PEPFAR will only succeed if its next phase does far more to train and retain health workers. Therefore, I urge that you make every possible effort to ensure that the legislation includes direct US support for training and retaining at least 140,000 new health professionals by 2013. PEPFAR has already expressed strong interest in supporting community health workers. Indeed, community health workers, who should be fairly compensated, are crucial to the AIDS response and need further support. Yet to move the response to the health worker crisis to the next level, this target should focus on professionals such as nurses, doctors, and laboratory technicians. This would be a significant start towards overcoming the massive health worker shortages and ensuring that countries have the health workers they require for HIV/AIDS programs - without drawing health workers away from other critical health programs. I also urge you to ensure that the legislation supports countries in developing and fully implementing national health workforce strategies designed to meet health needs, goals, and commitments. This will ensure that the United States supports a comprehensive response to the health worker crisis, such the need to equitably deploy and better manage health workers.

In addition, we ask you to support current language in the Senate bill that would lift the travel ban that bars people with HIV from visiting the United States.

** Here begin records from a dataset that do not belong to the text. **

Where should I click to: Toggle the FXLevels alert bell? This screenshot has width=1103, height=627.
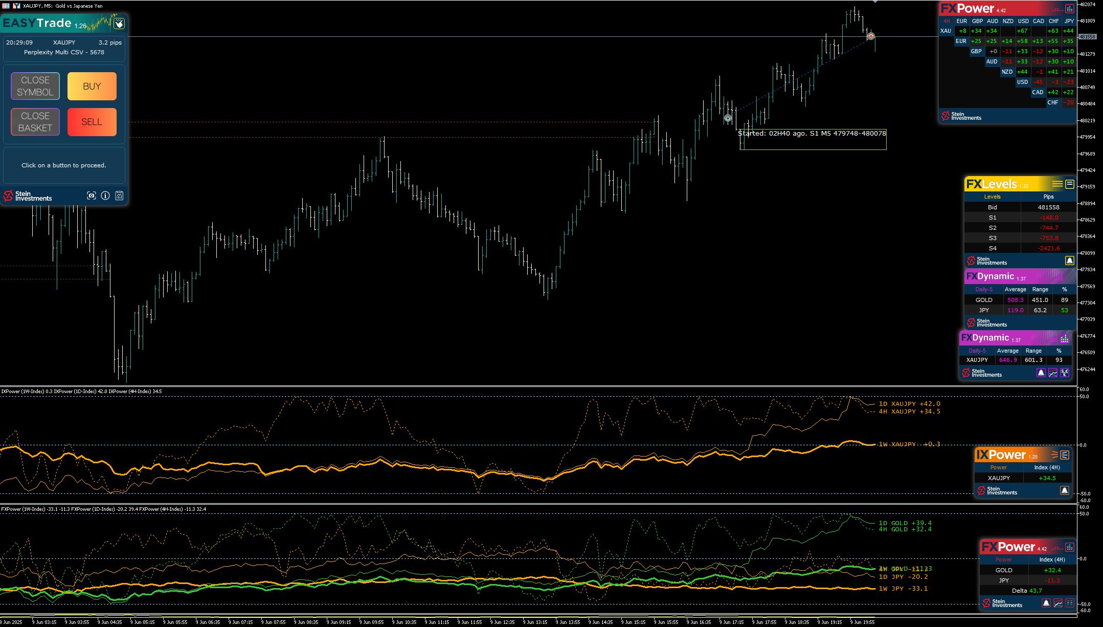1069,261
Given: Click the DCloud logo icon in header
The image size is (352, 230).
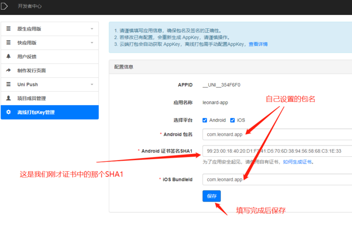Looking at the screenshot, I should pos(4,6).
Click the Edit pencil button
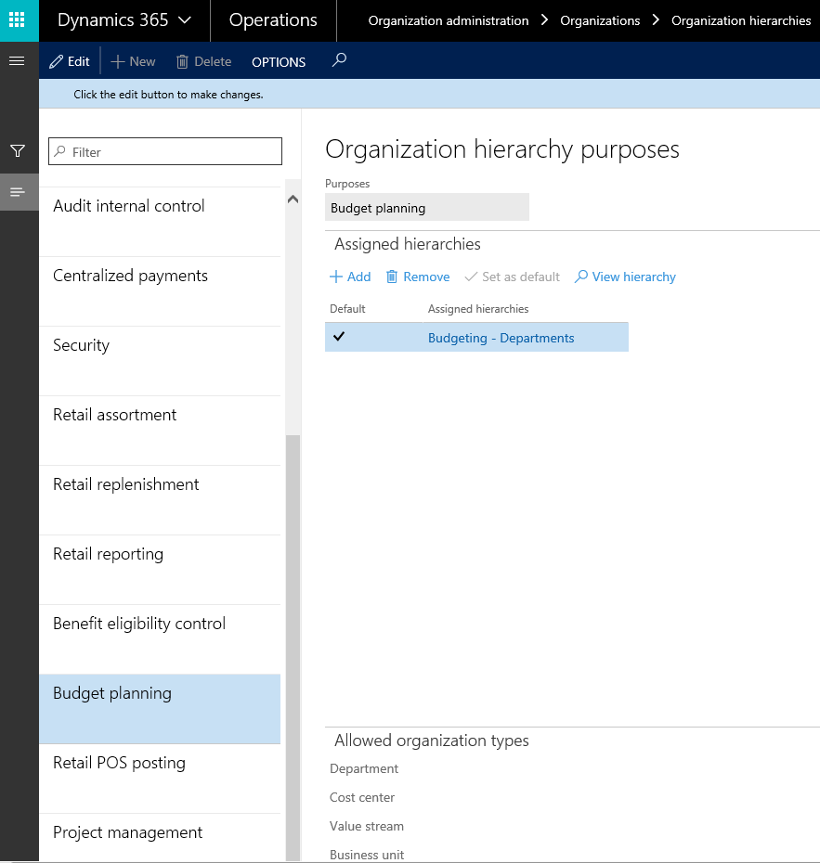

The ban is a continuation of misunderstood, and offensive, practices that violate human rights and contribute to the stigma that fuels this pandemic. There are no public health grounds for the ban.

Sincerely,

Campaign Launched:
March 12, 2008



Background Information

PHR is calling for programs that will train, retain, and support hundreds of thousands of new health workers needed to deliver HIV, TB, and malaria services in the hardest hit countries.

One of the greatest obstacles to continued progress in the fight against AIDS is the dire shortage of health workers, especially in sub-Saharan Africa. The World Health Organization has identified 57 countries, including 36 in Africa, where the current level of health workers makes it "very unlikely" that they will achieve the health-related Millennium Development Goals, aimed at reversing the spread of AIDS, malaria and other major diseases and significantly reducing child and maternal mortality.

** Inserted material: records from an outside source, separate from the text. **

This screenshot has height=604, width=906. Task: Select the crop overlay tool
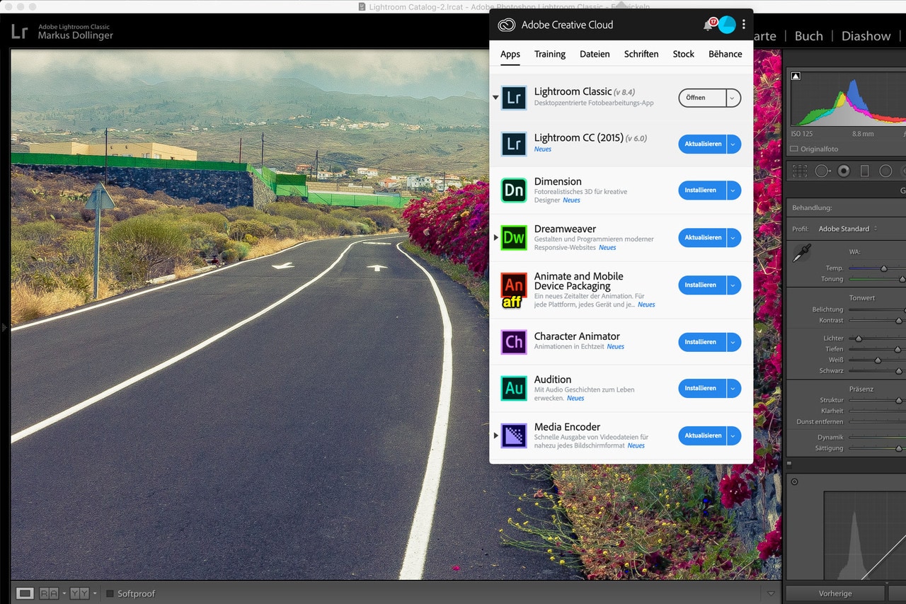pos(800,171)
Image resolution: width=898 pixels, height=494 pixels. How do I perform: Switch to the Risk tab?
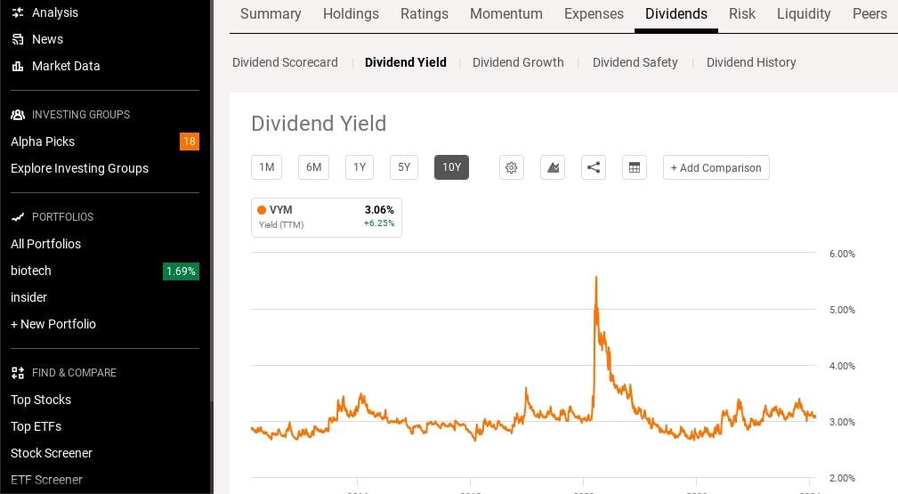(741, 13)
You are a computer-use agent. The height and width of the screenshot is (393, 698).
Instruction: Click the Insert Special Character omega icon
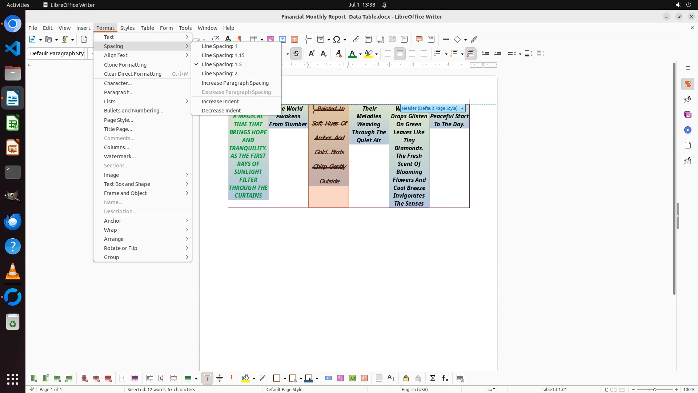(x=337, y=39)
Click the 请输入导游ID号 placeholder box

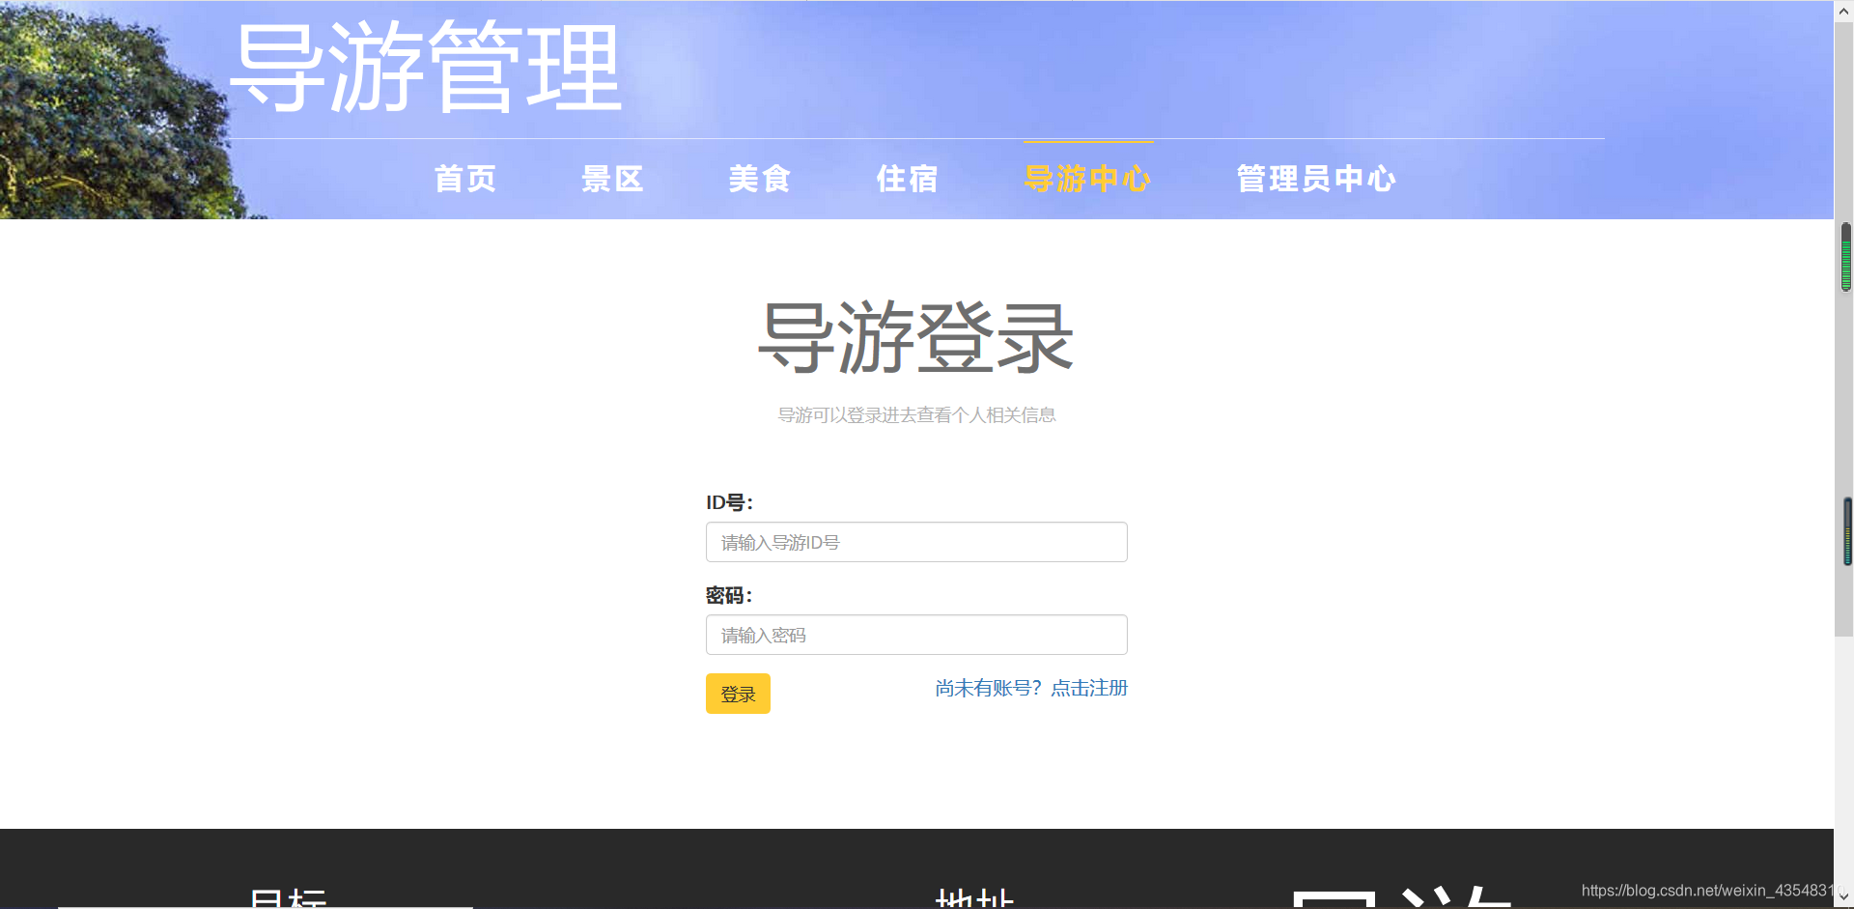click(915, 542)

In Africa, people are dying unnecessarily because there are simply not enough health care workers. Health workers--nurses, doctors, pharmacists, community health workers, laboratory technicians, physician assistants, nurse assistants, mental health workers, managers, and many more—are at the core of health systems everywhere. They diagnose and treat diseases, educate and care for patients and develop and implement policies and strategies to combat disease. But in sub-Saharan Africa, a mere 3% of the world's health workers struggle against all odds to treat 14% of the world's population and combat 24% of the global disease burden.

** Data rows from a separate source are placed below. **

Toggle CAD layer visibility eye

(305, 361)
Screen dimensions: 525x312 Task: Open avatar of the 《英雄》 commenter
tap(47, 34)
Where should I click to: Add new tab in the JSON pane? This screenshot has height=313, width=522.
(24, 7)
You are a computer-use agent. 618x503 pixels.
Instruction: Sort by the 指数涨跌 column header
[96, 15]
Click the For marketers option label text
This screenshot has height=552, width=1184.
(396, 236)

The World Health Organization estimates that sub-Saharan Africa is suffering a shortage of more than 800,000 doctors, nurses and midwives and an overall shortfall of nearly 1.5 million health workers. A recent estimate of the funds needed to double the health workforce in sub-Saharan Africa placed the cost at an additional $2 billion in the first year, and more in ensuing years—a major investment the US must be part of to ensure all of our global health initiatives save lives and build health systems that last.

PHR is calling for a lifting of the HIV travel ban.

The travel ban is a long-standing human rights violation that has been an embarrassment to the US since it was instituted in the early 1990s. There are no valid public health grounds for the ban, and hundreds of medical and public health organizations have opposed it since its inception.